In pratica, quel che vuol fare Teresa Bellanova, ossia regolarizzare centinaia di migliaia di clandestini per consentire loro di poter lavorare nei campi, rischia di essere una bomba a orologeria che potrebbe deflagrare nelle regioni meridionali estendendo il contagio, perché, come ha detto chiaramente il rappresentante dell'Istituto superiore della sanità, non è che i migranti si ammalino meno degli italiani. Semmai, non avendo un dottore ed essendo meno seguiti dal servizio sanitario nazionale, non vanno dal medico di base. Ma per il resto sono a rischio quanto i connazionali.
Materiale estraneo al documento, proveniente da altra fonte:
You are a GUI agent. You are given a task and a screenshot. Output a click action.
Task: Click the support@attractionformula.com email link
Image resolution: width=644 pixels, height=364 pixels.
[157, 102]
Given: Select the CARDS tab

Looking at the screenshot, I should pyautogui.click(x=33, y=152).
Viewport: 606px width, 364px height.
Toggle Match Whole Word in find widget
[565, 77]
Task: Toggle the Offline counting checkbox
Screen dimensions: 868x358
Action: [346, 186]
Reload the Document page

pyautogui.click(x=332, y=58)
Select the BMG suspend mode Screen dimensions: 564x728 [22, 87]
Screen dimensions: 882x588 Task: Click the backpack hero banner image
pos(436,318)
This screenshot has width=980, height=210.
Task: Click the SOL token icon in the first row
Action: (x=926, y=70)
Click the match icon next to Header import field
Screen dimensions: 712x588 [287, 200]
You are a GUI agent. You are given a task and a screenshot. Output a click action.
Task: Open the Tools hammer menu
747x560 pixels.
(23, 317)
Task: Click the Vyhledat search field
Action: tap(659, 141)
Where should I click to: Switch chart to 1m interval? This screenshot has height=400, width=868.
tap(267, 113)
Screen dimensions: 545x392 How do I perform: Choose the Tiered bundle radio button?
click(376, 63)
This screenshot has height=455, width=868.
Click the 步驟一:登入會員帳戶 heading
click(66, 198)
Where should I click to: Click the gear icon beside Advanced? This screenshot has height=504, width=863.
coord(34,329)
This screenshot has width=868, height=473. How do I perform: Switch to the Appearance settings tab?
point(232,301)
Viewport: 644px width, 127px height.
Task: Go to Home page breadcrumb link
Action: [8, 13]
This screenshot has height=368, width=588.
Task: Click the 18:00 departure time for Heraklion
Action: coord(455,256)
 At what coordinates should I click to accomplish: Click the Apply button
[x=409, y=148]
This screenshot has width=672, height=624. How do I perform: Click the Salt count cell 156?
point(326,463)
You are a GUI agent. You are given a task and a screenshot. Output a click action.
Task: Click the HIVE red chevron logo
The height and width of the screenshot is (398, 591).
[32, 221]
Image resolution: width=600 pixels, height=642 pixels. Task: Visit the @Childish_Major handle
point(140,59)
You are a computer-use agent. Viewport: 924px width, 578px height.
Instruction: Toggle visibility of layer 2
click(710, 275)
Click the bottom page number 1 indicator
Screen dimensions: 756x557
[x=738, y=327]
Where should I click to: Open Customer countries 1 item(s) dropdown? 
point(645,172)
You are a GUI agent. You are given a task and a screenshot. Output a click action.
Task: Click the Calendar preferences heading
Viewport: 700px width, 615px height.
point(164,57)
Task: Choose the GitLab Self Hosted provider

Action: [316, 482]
Con una differenza: non essendo censiti da nessuno, finora la diffusione dell'epidemia fra di loro è stata ignorata. Regolarizzandoli si vuole invece regolarizzare anche la loro eventuale cura. E la cura di tutte le migliaia di altri immigrati che, inevitabilmente, la sanatoria richiamerà dall'Africa e da altri Paesi lontani. Sì, regolarizzare tutti in nome della raccolta dei pomodori è proprio una grande idea. Resta da vedere che fine fanno i cetrioli.